* ABOUT THIS EXERCISE *
Give the listing again exactly, skipping any pictures it holds.

--- RECORD EXCERPTS Enclosed Below ---

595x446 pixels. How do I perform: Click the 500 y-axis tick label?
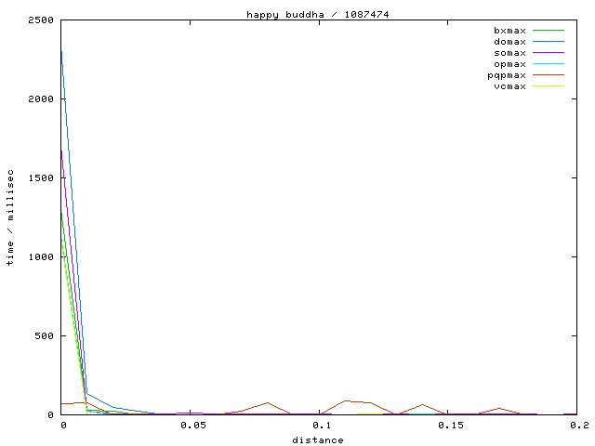tap(43, 335)
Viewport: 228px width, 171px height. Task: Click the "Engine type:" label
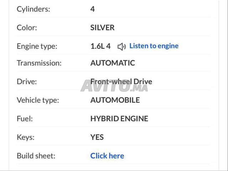click(37, 46)
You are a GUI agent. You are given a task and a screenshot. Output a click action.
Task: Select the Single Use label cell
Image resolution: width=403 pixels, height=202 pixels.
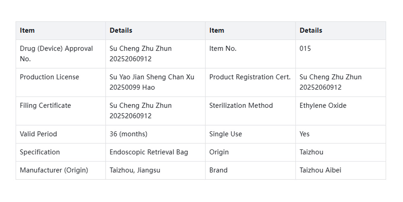(226, 134)
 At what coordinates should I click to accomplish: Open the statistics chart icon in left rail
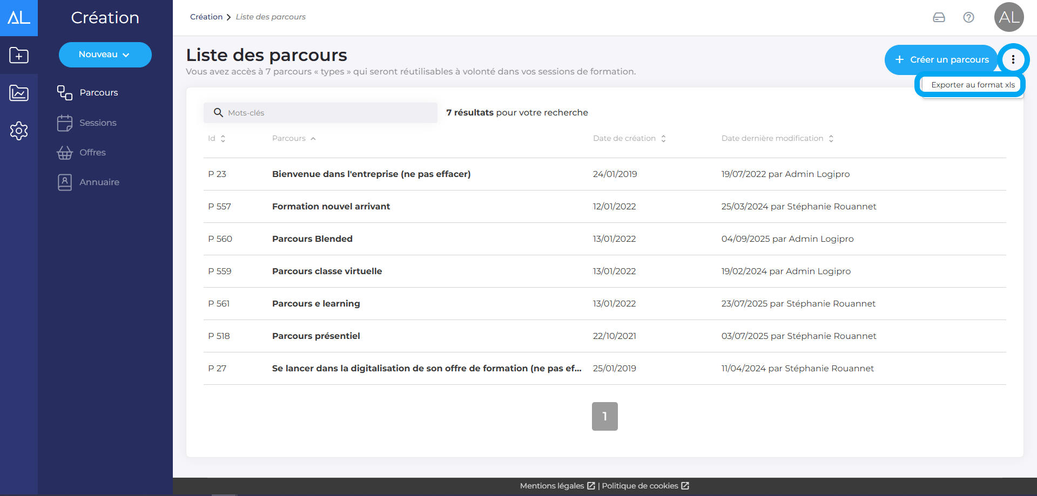[x=19, y=93]
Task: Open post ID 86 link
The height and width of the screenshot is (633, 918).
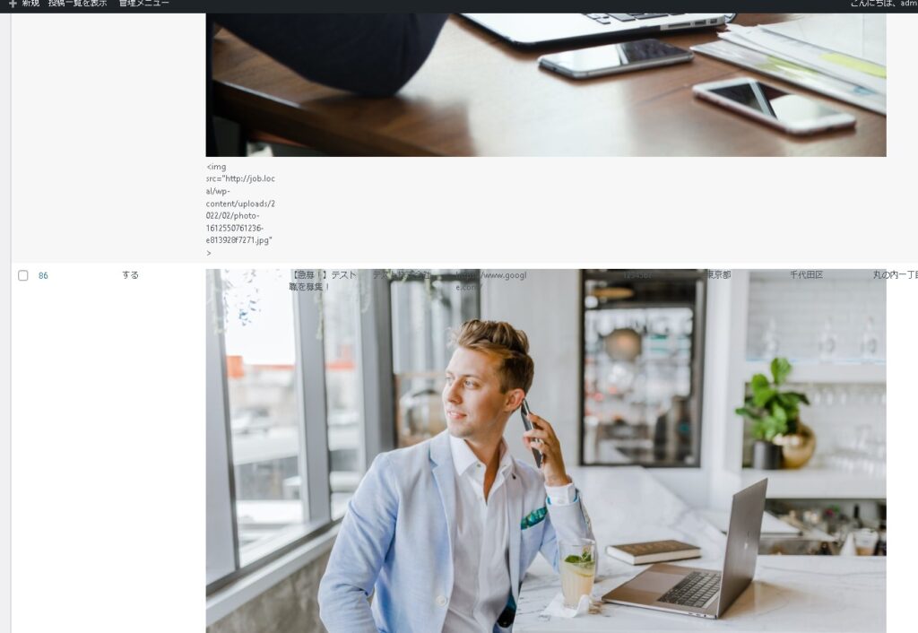Action: [x=43, y=276]
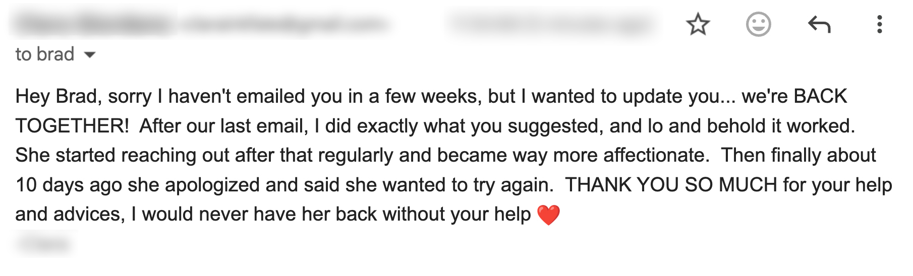This screenshot has height=276, width=913.
Task: Click the "to brad" recipient text
Action: [x=44, y=54]
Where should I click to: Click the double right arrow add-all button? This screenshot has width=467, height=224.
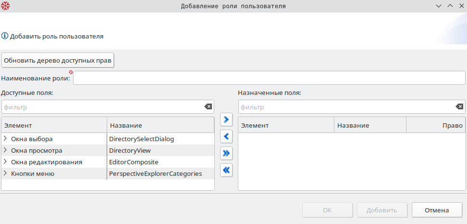coord(226,154)
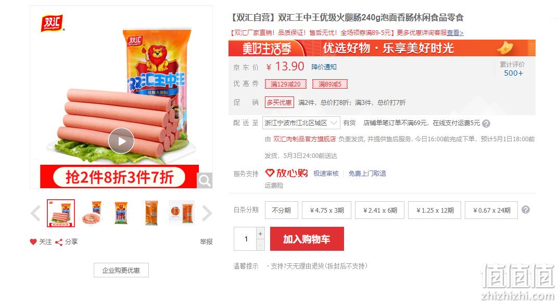Decrease quantity with minus stepper
This screenshot has height=305, width=559.
pos(261,245)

--- End of Enclosed RECORD EXCERPTS ---

* COMPLETED TASK *
595x446 pixels. How do I perform: Click the 500 y-axis tick label?
tap(43, 335)
Viewport: 228px width, 171px height. Task: Click the "Engine type:" label
click(37, 46)
You are a GUI agent. You are given a task and a screenshot. Output a click action.
Task: Select the Single Use label cell
Image resolution: width=403 pixels, height=202 pixels.
(226, 134)
 At what coordinates should I click to accomplish: Open the statistics chart icon in left rail
[x=19, y=93]
Task: Open post ID 86 link
The height and width of the screenshot is (633, 918).
Action: [x=43, y=276]
This screenshot has height=276, width=913.
Task: Click the "to brad" recipient text
Action: [x=44, y=54]
Where should I click to: Click the double right arrow add-all button? This screenshot has width=467, height=224.
coord(226,154)
Decrease quantity with minus stepper
This screenshot has height=305, width=559.
pos(261,245)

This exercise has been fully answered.